Harvard’s SLIPS technology solves sticky situations

Image: Wyss Institute
Image: Wyss Institute

A surprising number of the world’s problems arise because of stuff sticking to other stuff: Ice on airplane wings, barnacles growing on undersea power lines, blood sticking to blood bags.

A new company launched out of Harvard University hopes they’ve found a solution. Their creation? A suite of ultra-slippery surfaces that repel blood, bacteria, dust, water, ice, cement, and more.

The technology is aptly called SLIPS — short for “slippery liquid-infused porous surfaces.” It was developed in the lab of Harvard professor Joanna Aizenberg, who is co-founder of the newly formed SLIPS Technologies and remains on the scientific advisory board.

The approach involves coating a naturally sticky surface — wood, metal, plastic — with a solid layer that traps a liquid layer that makes it permanently wet.

Pitcher plants do this really well. The walls of their “pitchers” trap a very thin layer of water resulting in a deadly slip-and-slide for visiting insects. It’s not just them, your eyeballs also have a thin layer of water on the outside, which is how they stay moist. The inner layer of your gut traps a layer of mucus, keeping the insides lubricated so food can slide through.

Aizenberg has made a career of deftly mimicking nature’s best tricks to solve real-world people problems. “We really learn a lot from how nature does it,” she says. According to Aizenberg, the SLIPS suite is able to mimic all three approaches.

With an initial $3 million in Series A funding, SLIPS Technologies will start manufacturing polyurethane, a very common plastic, with the super-slippery coatings built in. SLIPS Technology will do this in partnership with BASF Corporation, a New Jersey chemical company.

The goal is to target industrial applications first, and then move on to more tightly regulated industries, like healthcare.

LiquiGlide, another Cambridge company, is also bringing similar technology to the market. It has origins at Kripa Varanasi’s lab at MIT.

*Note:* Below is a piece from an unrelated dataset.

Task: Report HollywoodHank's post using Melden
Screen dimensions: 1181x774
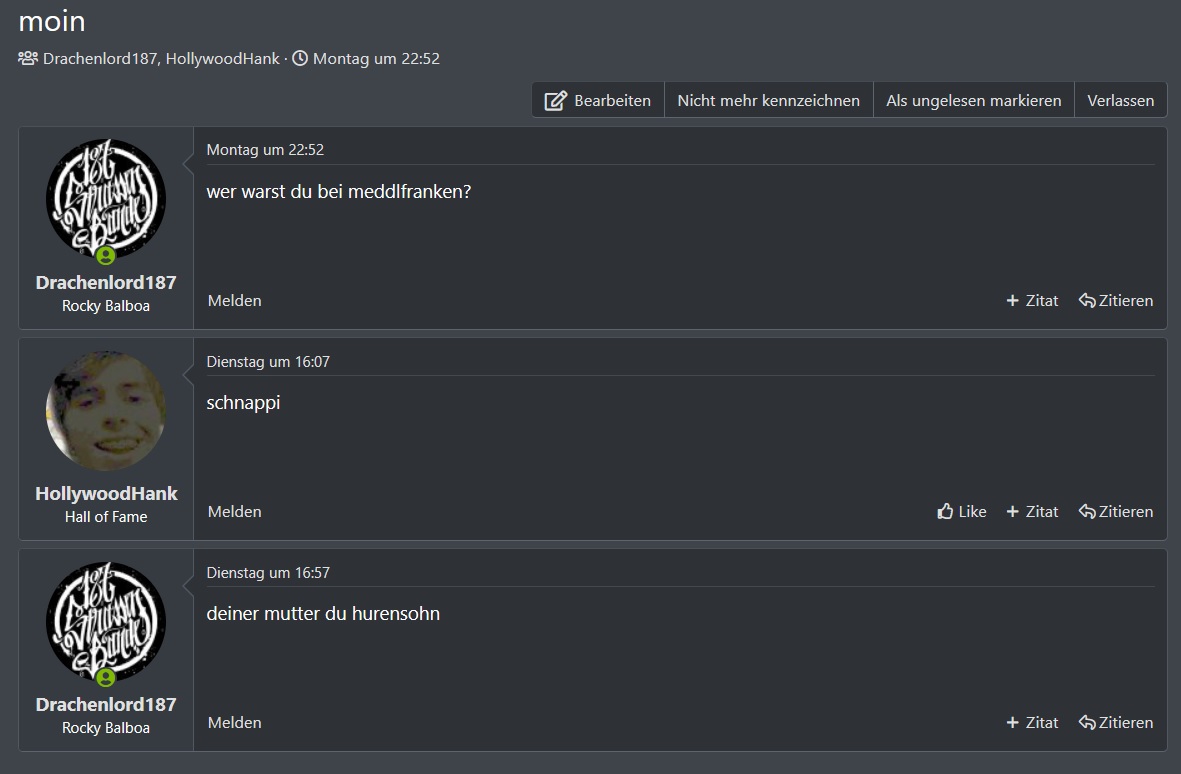Action: 234,511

Like SLIPS, LiquiGlide’s coatings are really two layers — a very thin liquid layer clinging onto a precisely chosen solid layer. LiquiGlide has made the choice to target the consumer space — shampoos, ketchup, yogurt, using materials that can be found in a grocery store aisle and are safe to eat. Medical applications and coatings for more tightly regulated industries are further along.